Cash and Travel
A lot of people prefer to use cash instead of credit card because it limits how much they can spend. There’s even research showing that the “pain” of separating from cash reduces how much people spend. However, this relationship with money is the opposite for me. I’ve developed my financial habits around using credit cards because it’s easy to see my balance and know if I’m over spending each month, whereas I could keep spending cash without realizing that I’m reducing my cash balance because I don’t track the cash I have on hand. This seems equivalent to how others don’t track their credit card balance.
When traveling, these interactions with money and credit cards don’t apply the same way if you want to be savvy about your finances and save money. For example, most bank cards will charge you large transaction fees to withdraw cash at foreign ATMs. There are exceptions, but I only know of a handful of people who carry these special ATM fee-free cards. Therefore, most people will bring a travel credit card which waives foreign currency transaction fees.
But using a credit card when traveling is actually very risky because it is highly susceptible to theft. The problem is so bad that in some countries like South Africa, the waiter at a restaurant will bring the credit card charging machine to your table and swipe the card in front of you as a sign of good faith that they are not writing down your number while its taken out of sight. The moment your card number is stolen, you lose your ability to track expenses, then you need to sort it out with your credit card company, and you might not be able to spend money to complete your trip. Your risk of theft might be low over 1 or 2 weeks, but it will eventually happen if you travel more.
Also, since credit cards aren’t secured with a separate pin code, you have to take special measures such as calling the credit card company and telling them where you’ll be traveling. This lets them authorize charges from that country, so it avoids your credit card information being sold and immediately used in some other country, but it doesn’t prevent the local thief from taking advantage of their (your?) newfound fortunes.
Ironically, for someone like me who prefers using credit cards to track spending, I avoid using credit cards as much as I can while traveling. The rewards points are nice, so I use the cards to buy flights and book accommodations online where cash may not be the most convenient, but I know that the only interaction are with a computer.

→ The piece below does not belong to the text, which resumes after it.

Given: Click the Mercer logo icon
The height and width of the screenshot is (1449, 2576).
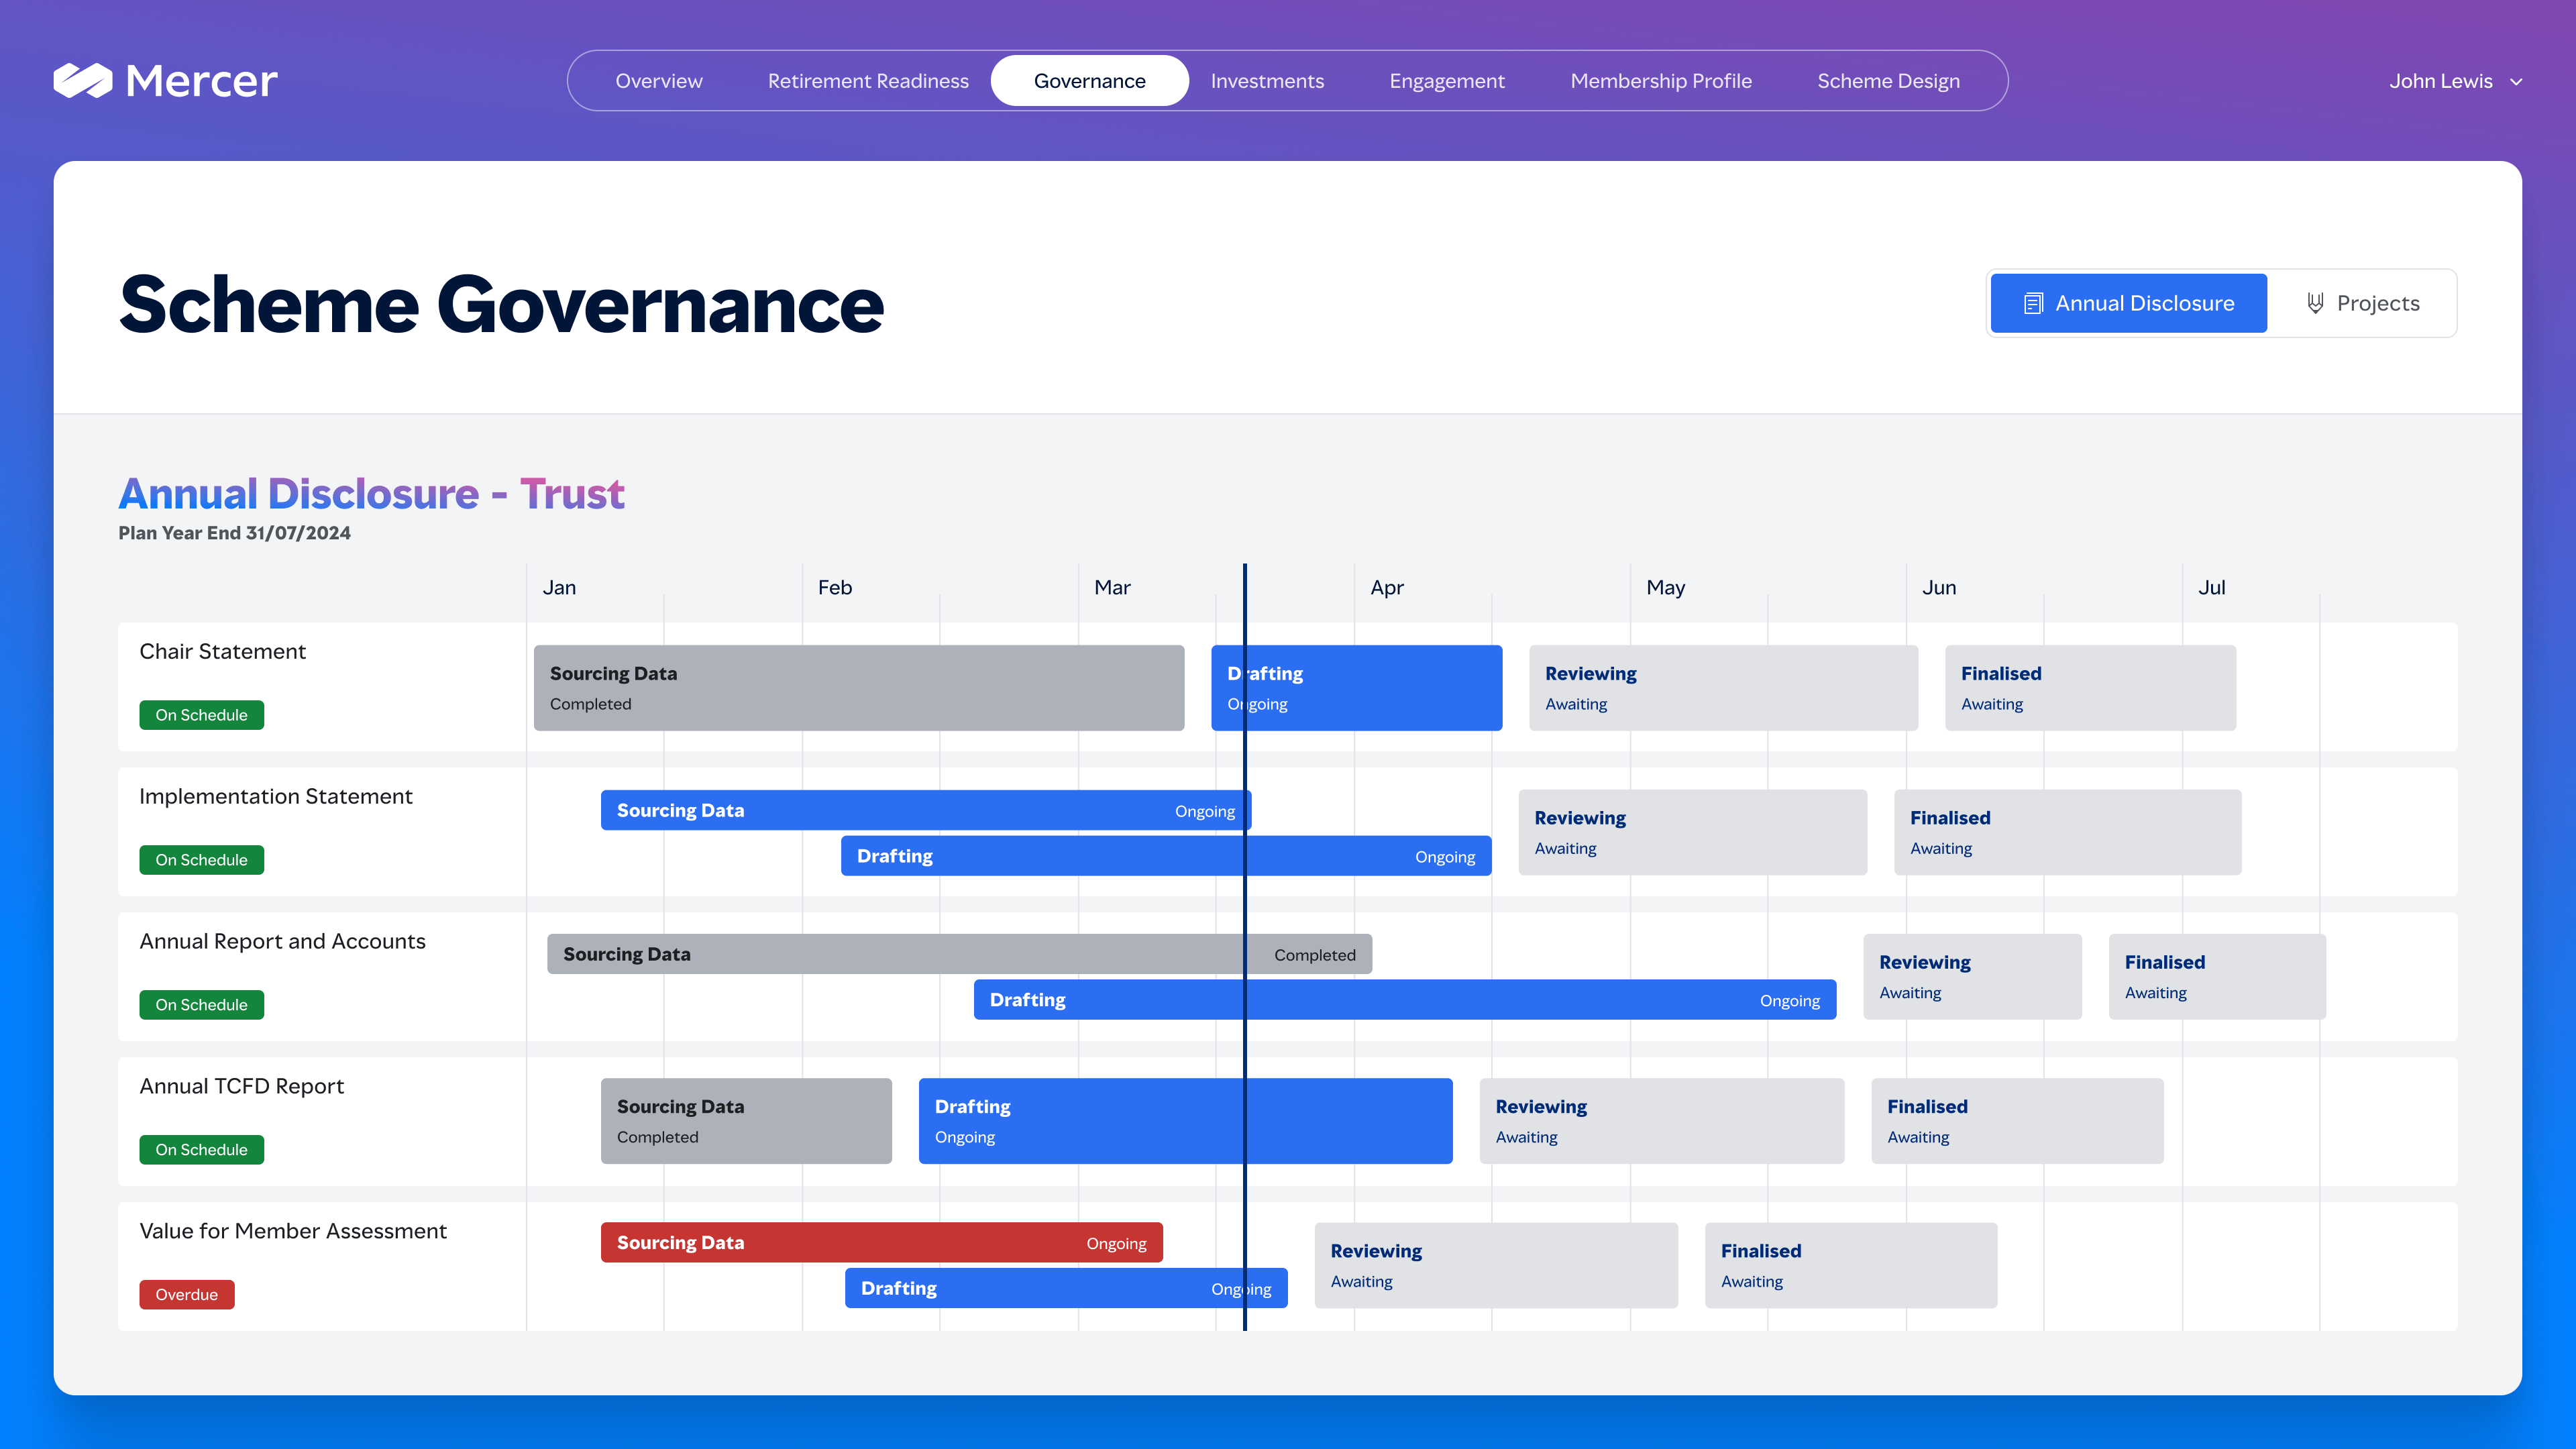Looking at the screenshot, I should tap(82, 81).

So, what do I do instead? I use CASH! Here are my reasons. An ATM card is a lot more secure and I can withdraw in small specific amounts at a time because I use a card that waives all transaction fees. Because I’m able to transact in small bills as needed, I reduce actual physical theft that can happen when you flash a lot of money around (aka a credit card). And most importantly for me, I can still track my spending by transferring a starting balance and slowly withdrawing to lower the amount. An additional benefit is that I can see how much I use in each country because ATM’s are physically bound.
Just as travel opens us to new cultures and experiences, it can also open us to new money experiences and habits. Please spend responsibly and always pay your credit card balances in full each month.